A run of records
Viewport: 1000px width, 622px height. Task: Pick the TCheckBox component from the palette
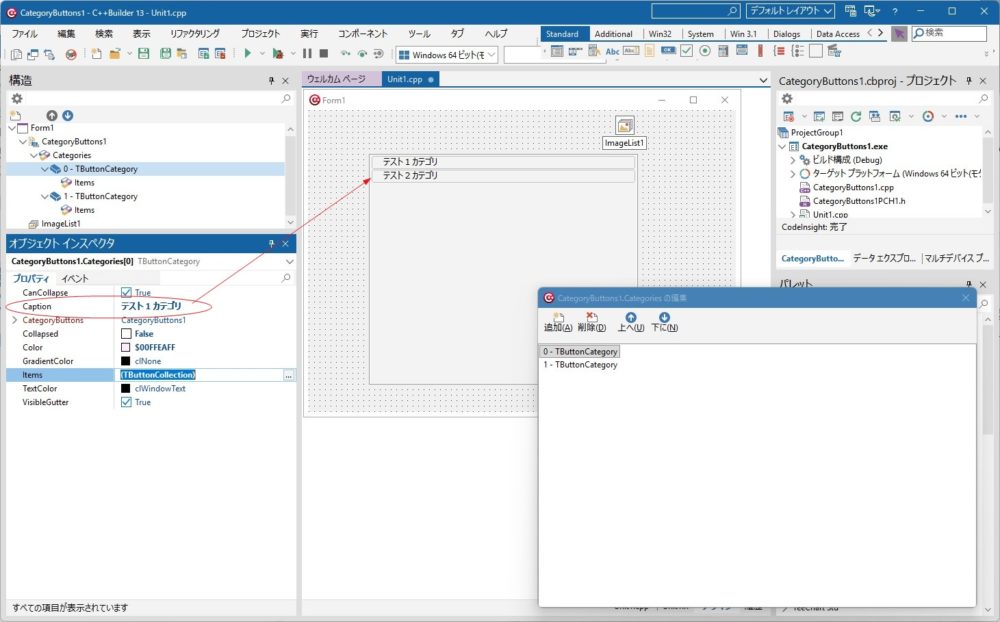(x=687, y=51)
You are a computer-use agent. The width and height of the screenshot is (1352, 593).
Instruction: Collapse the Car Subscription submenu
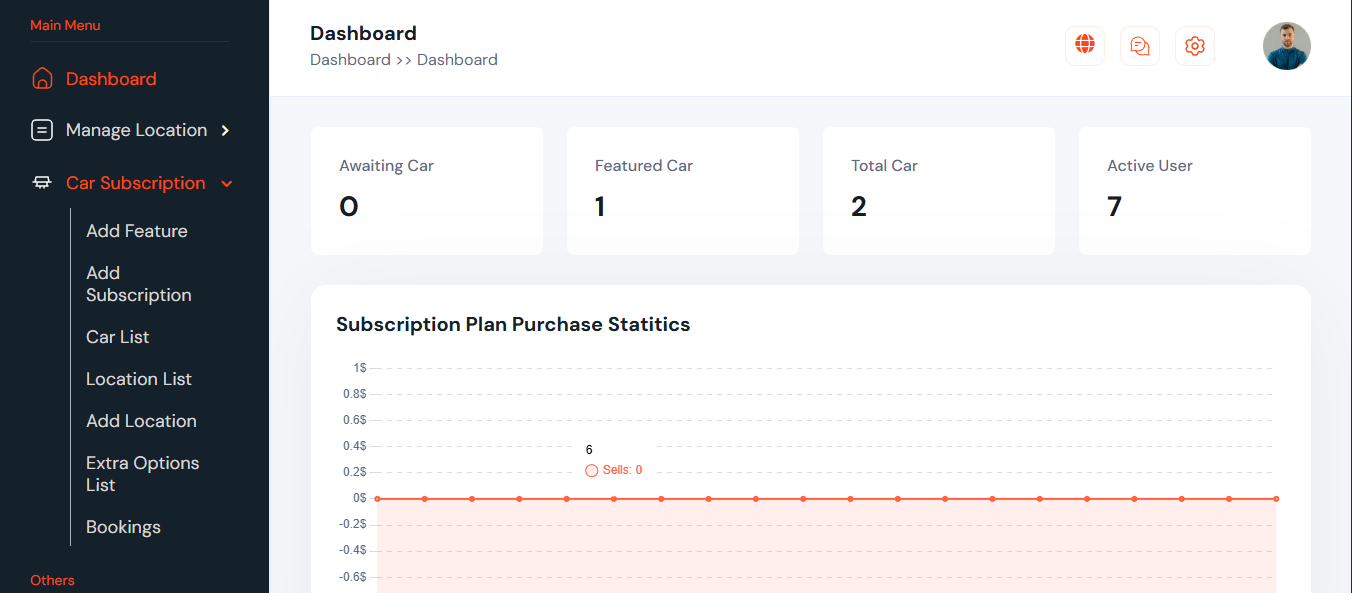[x=133, y=183]
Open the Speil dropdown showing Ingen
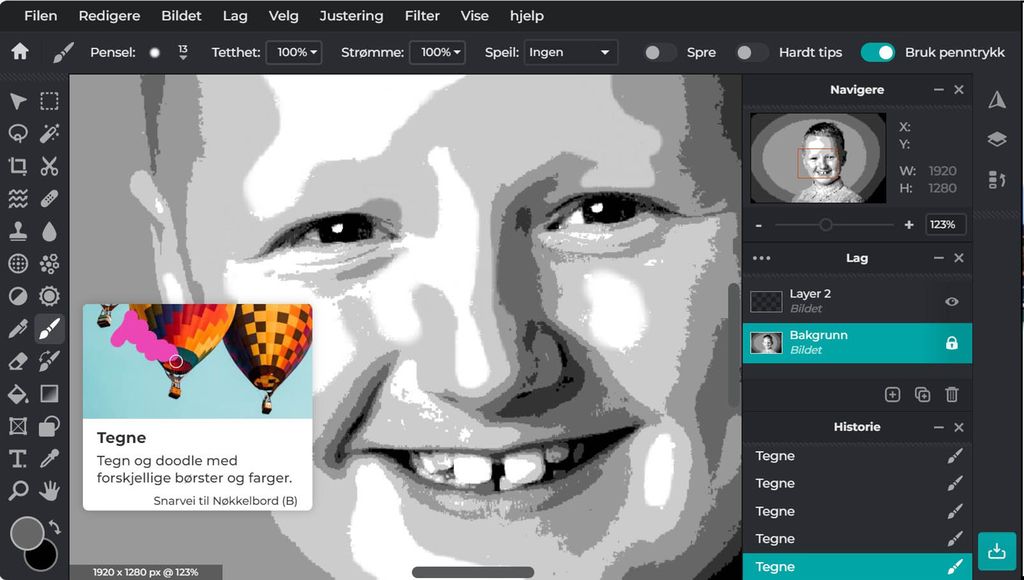 pos(570,52)
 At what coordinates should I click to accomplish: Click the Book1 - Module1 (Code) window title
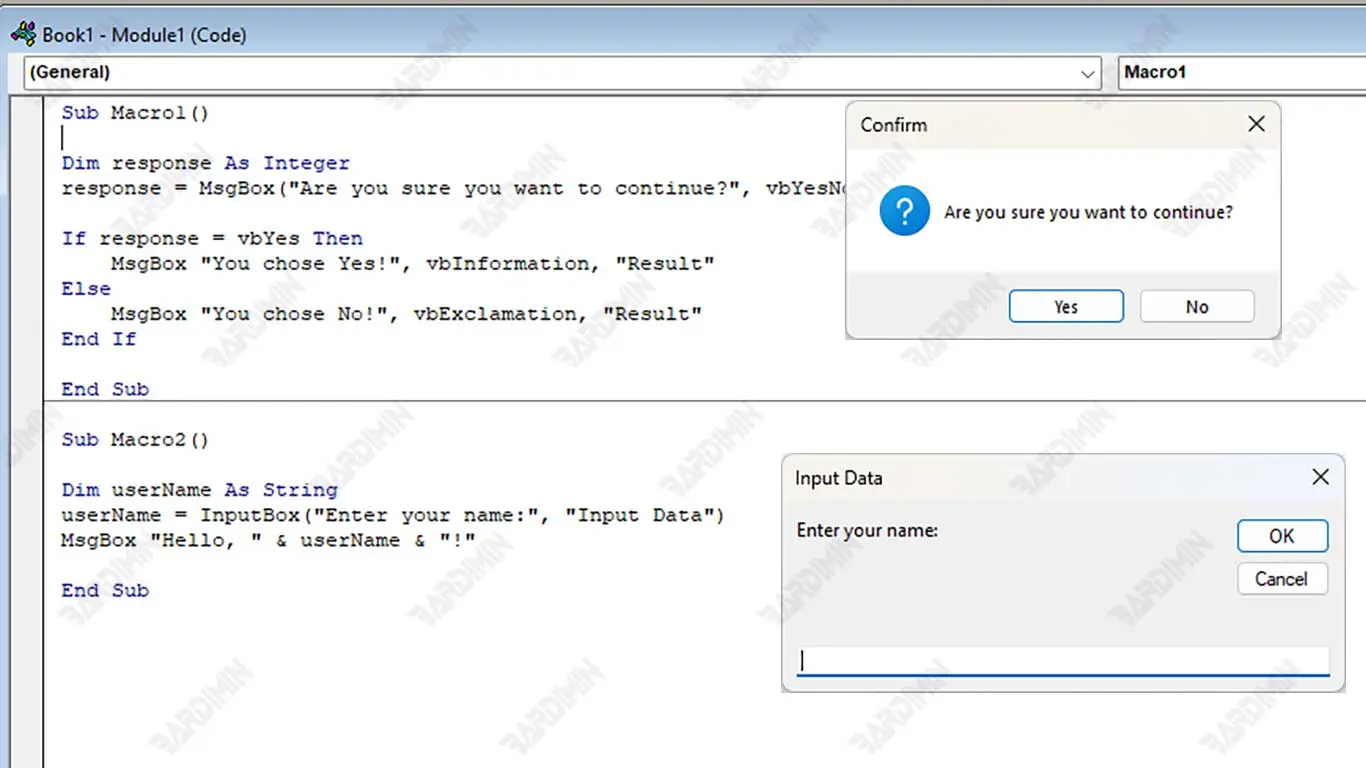pos(144,35)
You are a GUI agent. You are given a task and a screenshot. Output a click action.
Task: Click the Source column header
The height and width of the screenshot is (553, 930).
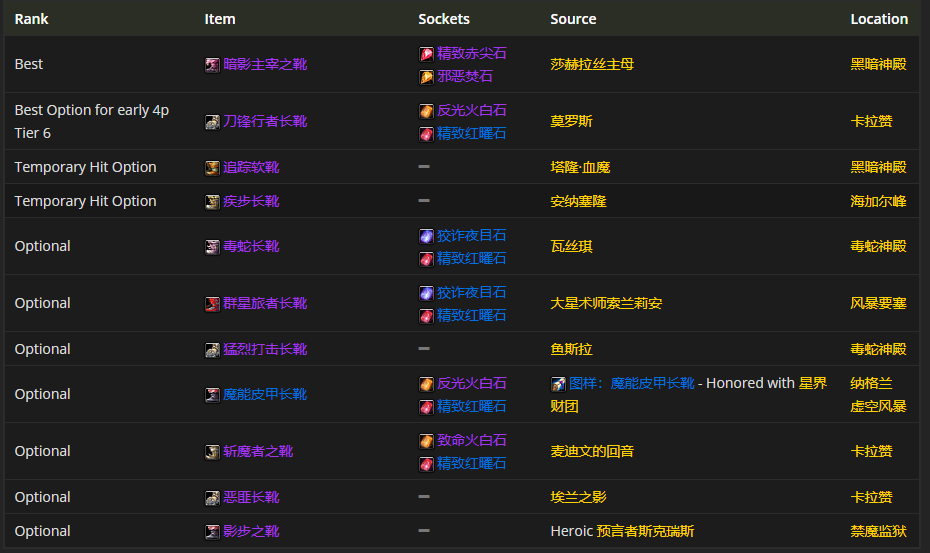tap(573, 19)
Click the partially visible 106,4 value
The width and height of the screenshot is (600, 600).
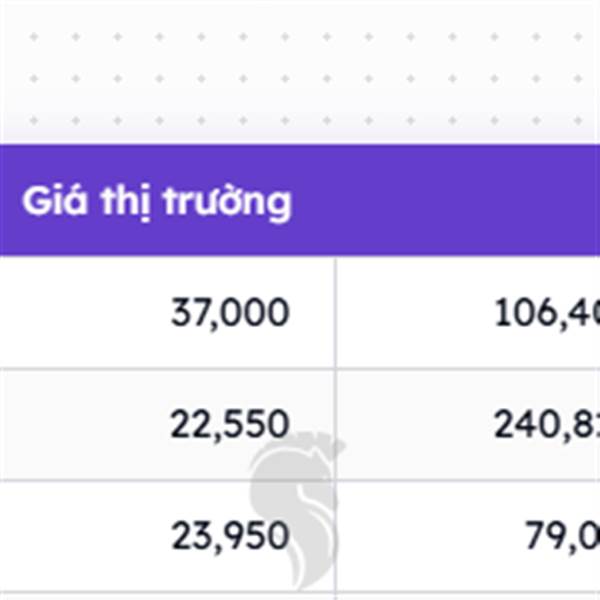(547, 313)
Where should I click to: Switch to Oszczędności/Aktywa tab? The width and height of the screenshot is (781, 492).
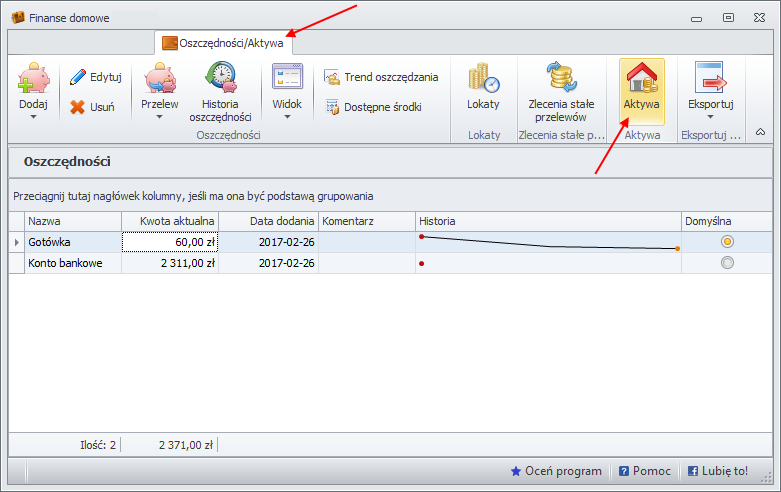coord(224,43)
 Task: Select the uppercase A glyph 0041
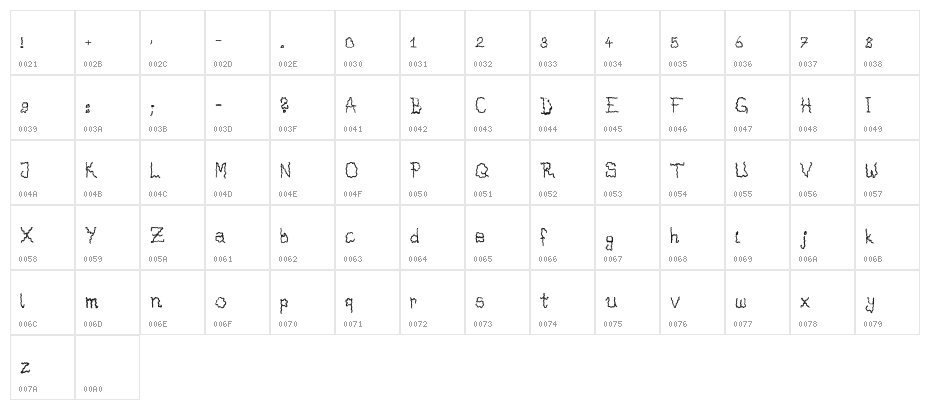tap(367, 108)
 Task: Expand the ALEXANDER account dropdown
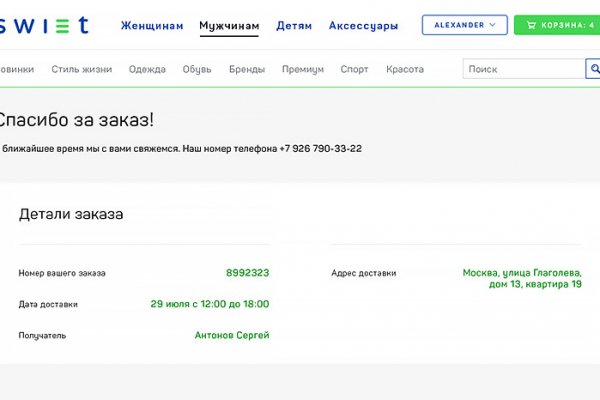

Exercise directions: Copy out all of the rows above word for word, leaving out the pictures.

Exercise solution:
Viewport: 1000px width, 622px height. Task: Pick the TCheckBox component from the palette
(x=687, y=51)
You are a computer-use agent. The width and height of the screenshot is (1352, 593).
Instruction: Collapse the Car Subscription submenu
[x=133, y=183]
Open the Speil dropdown showing Ingen
 pos(570,52)
 At what coordinates should I click to accomplish: Click the Book1 - Module1 (Code) window title
pos(144,35)
You are a GUI agent. You are given a task and a screenshot. Output a click action.
Task: Click the Source column header
The height and width of the screenshot is (553, 930).
tap(573, 19)
Click the partially visible 106,4 value
The width and height of the screenshot is (600, 600).
(547, 313)
Where should I click to: Switch to Oszczędności/Aktywa tab? The width and height of the screenshot is (781, 492).
coord(224,43)
 Task: Select the uppercase A glyph 0041
tap(367, 108)
 Task: Expand the ALEXANDER account dropdown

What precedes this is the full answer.